RKI: Schon etwa 1.760 Hitzetote in Bayern

Der heiße Sommer hat schon zu vielen Todesfällen geführt. (Symbolbild) (Foto: Jens Büttner/dpa)
Der heiße Sommer hat schon zu vielen Todesfällen geführt. (Symbolbild) (Foto: Jens Büttner/dpa)
Der heiße Sommer hat schon zu vielen Todesfällen geführt. (Symbolbild) (Foto: Jens Büttner/dpa)

Der heiße Sommer hat in Bayern bereits zu vielen Todesfällen geführt. Nach Schätzung des Robert Koch-Instituts sind im Freistaat etwa 1.760 Menschen an den Folgen von Hitze gestorben.
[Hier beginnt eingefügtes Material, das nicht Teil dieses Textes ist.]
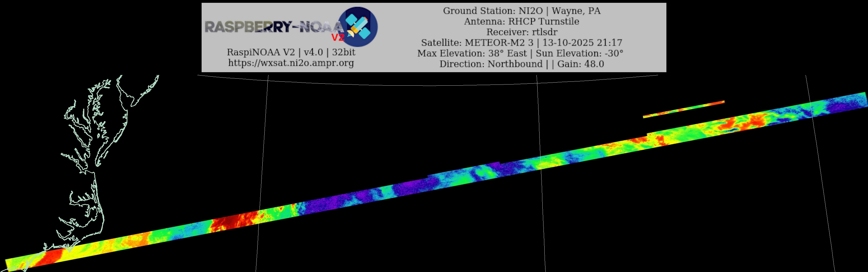Select the Satellite METEOR-M2 3 line
Image resolution: width=868 pixels, height=272 pixels.
(521, 43)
Das ist ein Mehrfaches der Werte aus den jeweils kompletten vergangenen Jahren. Dabei reichen die aktuellen Zahlen nur bis Kalenderwoche 32 - also bis zum 9. August. Betroffen sind besonders ältere Menschen. 

Die aktuelle Zahl liegt um rund 320 über dem vor einer Woche ermittelten Wert, der damals die Zeit bis zum 2. August umfasste. Das Robert Koch-Institut weist selbst darauf hin, dass die Schätzung eine große Spannbreite hat: Sie reicht für Bayern von 1.210 bis 2390. Da der Sommer noch nicht vorbei ist, kann die Zahl noch steigen, die jüngste Abkühlung könnte eine gewisse Linderung bringen.

Bayern liegt bundesweit im oberen Mittelfeld

Bayern ist der Schätzung zufolge weniger stark betroffen als andere Bundesländer: In Baden-Württemberg waren es trotz der niedrigeren Bevölkerungszahl laut RKI-Schätzung 3.080 Fälle, im ebenfalls kleineren Hessen 1.950, im bevölkerungsreicheren Nordrhein-Westfalen 2.860.

Betrachtet man die geschätzten Hitzetoten pro 100.000 Einwohner, liegt der Freistaat mit einem Wert von 13,3 im oberen Mittelfeld. Im Saarland ist der Wert mit 45,9 am höchsten, in Schleswig-Holstein mit 2,3 am niedrigsten. 

Oft Kombination mit Vorerkrankungen

Bundesweit geht das RKI von bislang 14.000 hitzebedingten Sterbefällen aus. Auch das ist ein Mehrfaches der Werte aus den Vorjahren. Viele Todesfälle gehen auf die besonders heiße Woche vom 22. bis 28. Juni zurück. In der letzten Juniwoche hatte es eine außergewöhnlich intensive und anhaltende Hitzewelle mit regional über 40 Grad gegeben. Mehrfach waren Temperaturrekorde gebrochen worden.

Als hitzebedingte Sterbefälle gelten nicht nur solche, bei denen die Hitzeeinwirkung – etwa bei einem Hitzschlag – den Tod unmittelbar ausgelöst hat. In den meisten Fällen führe eine Kombination aus Vorerkrankungen und Hitze zum Tod, hieß es. Auf dem Totenschein werde zumeist nicht die Hitze als Todesursache vermerkt. Daher stellt das RKI statistische Berechnungen zu den Hitzetoten an.